Et à propos de la mort de votre pauvre petite Minny, je me rappelle que le poète René Ghil (qui avait écrit à ma mère et à moi de si belles lettres que je vous avais lues à Concorès) avait composé pour la mort de son petit chat siamois un beau poème « le pantoun de Kontshing mort ». En voici des extraits parmi les plus compréhensibles de cette poésie toujours abrupte, concentrée et difficile :
… S’en revient en la nuit qui miaule serrement
un petit être qui ne veut tout seul mourir
… Tu l’étendis soumis et long, dans l’an rigide
il passe en toi, de huit années des mirages
et de tous mes visages la même amitié
dans des songes te soulevait vers ma poitrine
ta mémoire des maux tout près de moi guéris…
… Et moi qui n’était là pour te donner mes mains !
tes yeux qui nous ont vus dont nos regards posthumes
Entre les mains, l’étreint émoi reste mouvant…
Vers mes assentiments tristes sans amertumes
Se soulèvent mes mains qui te sentent vivant
et ma tête s’appuie à ta petite tête…
Il me semble que ces vers doivent traduire, dans une forme un peu spéciale, vos pensées, ma pauvre petite, dont je comprends si bien le grand chagrin.
Heureusement que dans votre lettre si triste et qui s’est répercutée en moi si tristement, il y a au moins un point qui m’a fait plaisir, que dis-je, qui a été pour moi un soulagement infini ; c’est quand vous me dites que vous allez un peu mieux.
Si vous saviez combien depuis votre dernière lettre reçue à Concorès, m’apprenant votre situation tragique, obligée de cesser les soins faute d’argent, combien je suis resté depuis bouleversé et par l’angoisse à votre sujet et par le sentiment de mon impuissance.
Oui vous allez me dire : pourquoi n’avez-vous pas écrit. Mais j’ai éprouvé ce même sentiment que vous avez ressenti quand apercevant le cadavre de votre petit chat mort au pied de votre maison, vous avez « eu d’instinct un recul de tout le corps pour ne plus voir !« .

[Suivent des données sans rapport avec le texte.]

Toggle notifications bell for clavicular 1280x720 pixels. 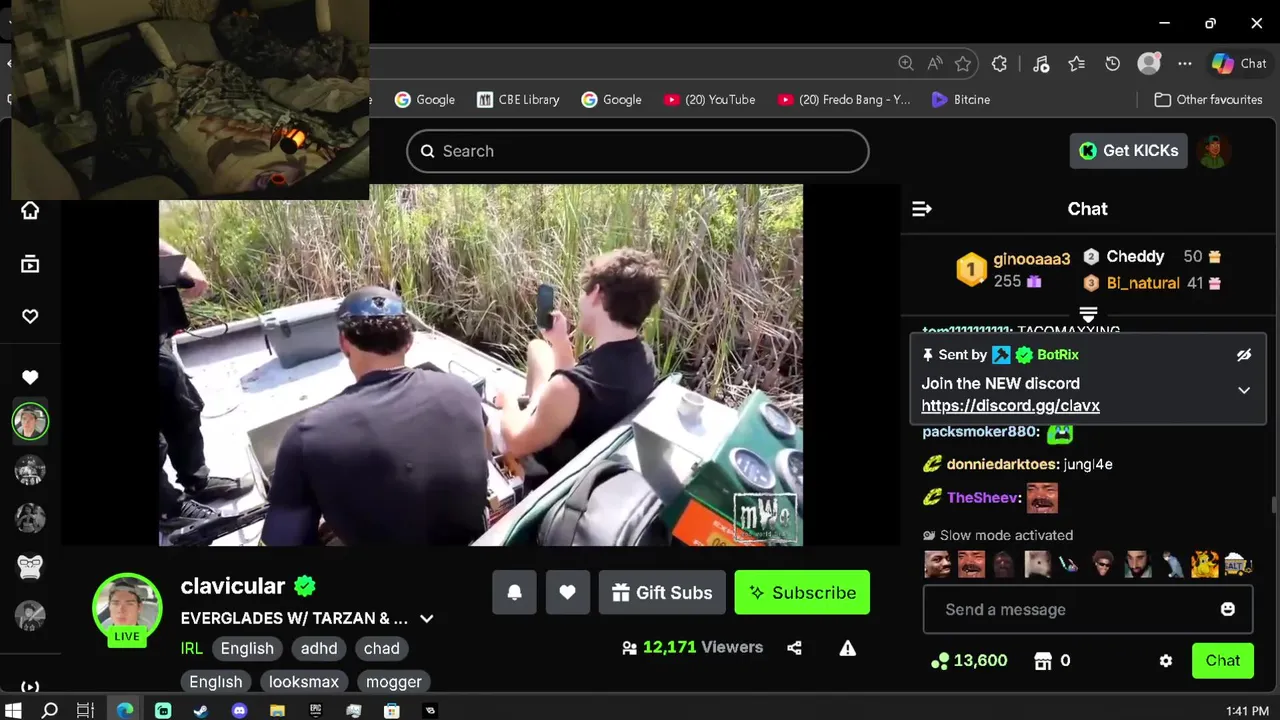pyautogui.click(x=514, y=592)
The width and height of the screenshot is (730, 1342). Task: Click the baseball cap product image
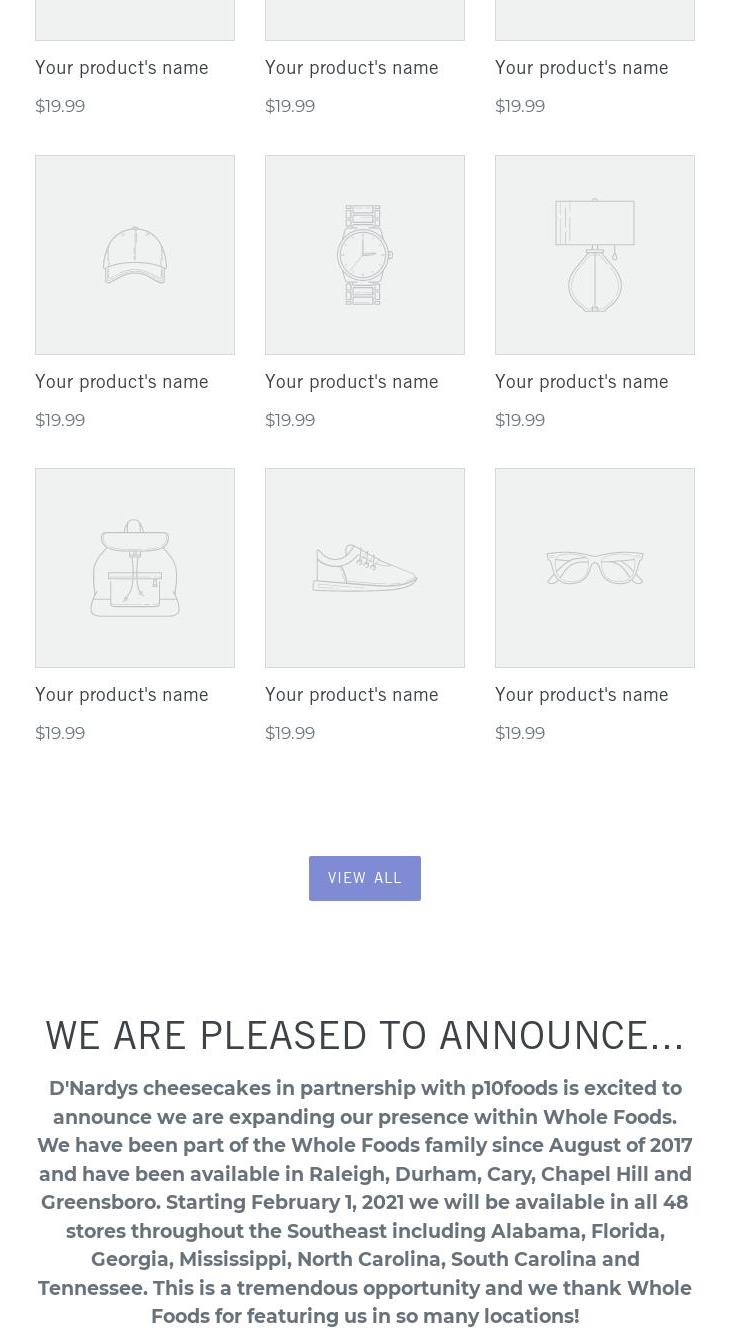pyautogui.click(x=135, y=255)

Moi, quand j’ai su l’atrocité de votre situation, j’ai de tout mon être éprouvé, non pas un instinct de recul bien entendu, mais le sentiment que dans de telles circonstances les phrases et les paroles n’étaient plus qu’un bruit vain et que seuls les actes agissants pouvaient être admis.
Et voilà pourquoi je ne me suis manifesté que par des envois bien modestes, tellement éloignés de ceux que j’aurais voulu pouvoir faire, que je n’osais même plus vous écrire pour les accompagner, honteux d’être dans l’impossibilité de vous mieux secourir.

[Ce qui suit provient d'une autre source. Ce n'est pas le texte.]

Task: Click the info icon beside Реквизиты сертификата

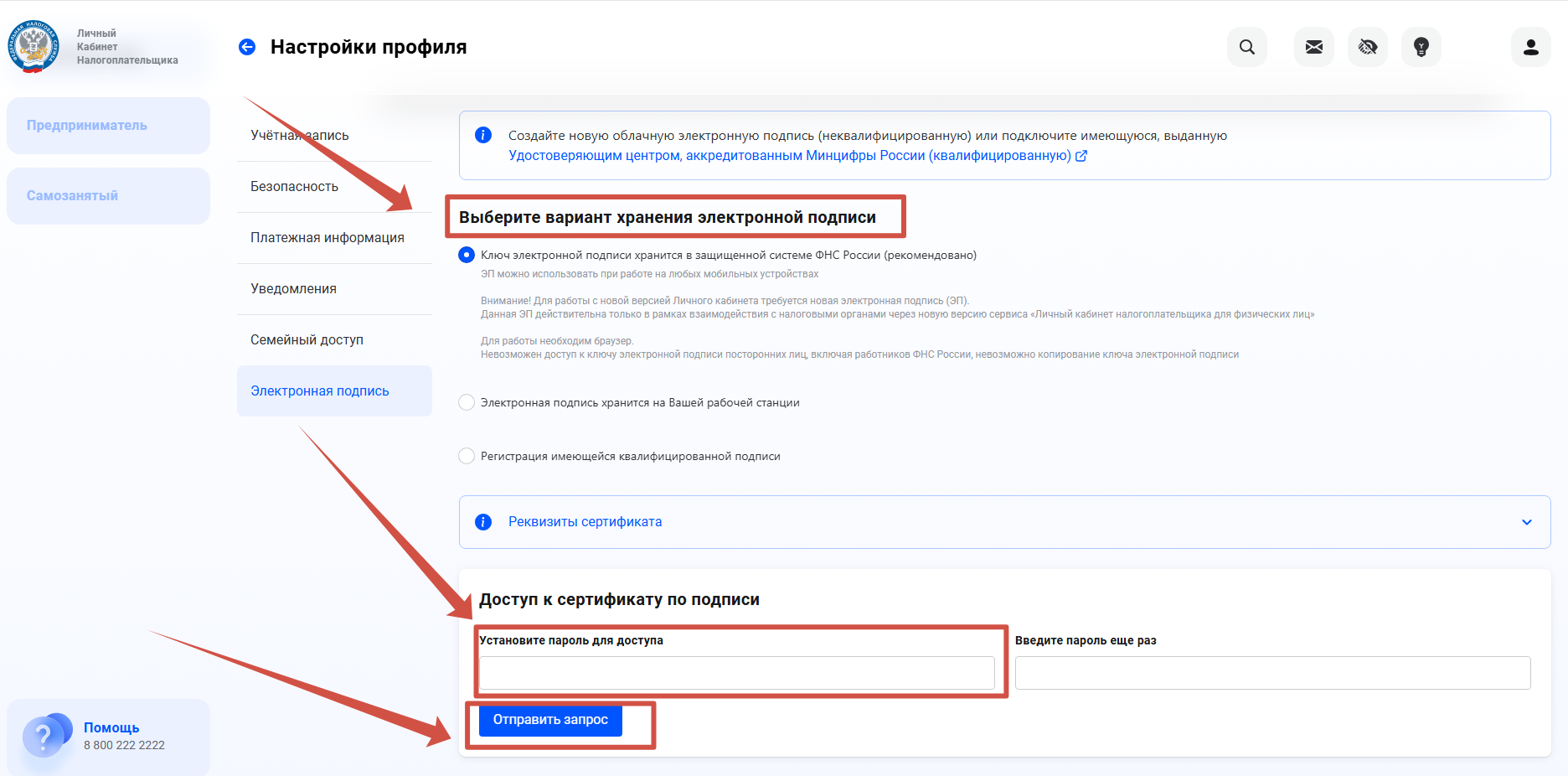Action: 483,522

N’interprétez mon long silence, que je vous prie de me pardonner, que par ce désarroi intérieur et croyez surtout que j’ai tenté tous les efforts, hélas en vain, pour vous mieux secourir.

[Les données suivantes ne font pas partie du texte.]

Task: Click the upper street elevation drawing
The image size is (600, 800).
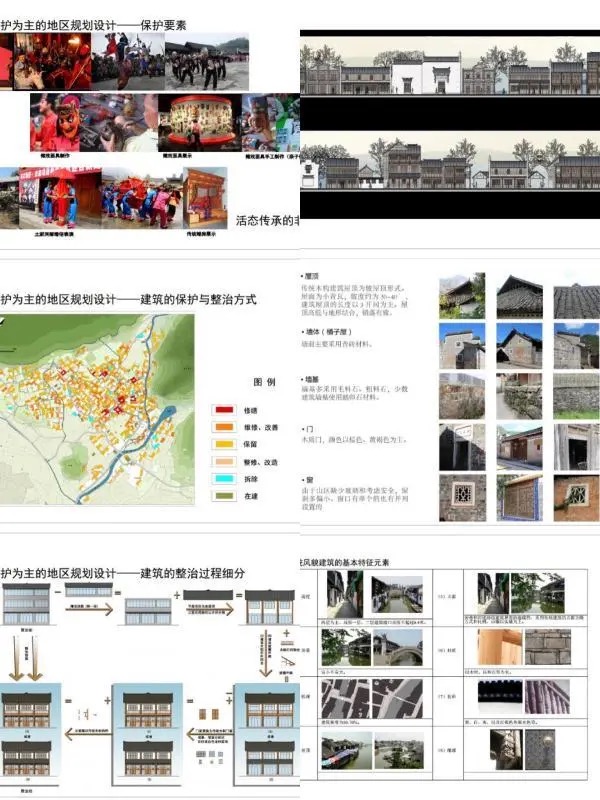Action: point(450,70)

Je vous écrirai d’ailleurs bientôt pour vous expliquer tout cela. Mais ma lettre sera bien triste et j’aime mieux la reculer encore.
Je n’ai plus aujourd’hui que la force de vous embrasser tendrement. Je me sens actuellement dans un état de grand épuisement physique et moral. Il parait que chez les frères siamois, quand l’un est malade, l’autre aussitôt le devient aussi. C’est peut-être un phénomène identique qui s’est produit de vous à moi. Si je pouvais ainsi en quelque sorte faire dériver en moi votre maladie, j’en serais bien heureux.
Puissiez vous continuer, ma petite Suzanne, à vous remettre progressivement et que les prochaines nouvelles confirment cet espoir.
Je vous serre ma pauvre chérie bien fort dans mes bras et ne vous oublie pas.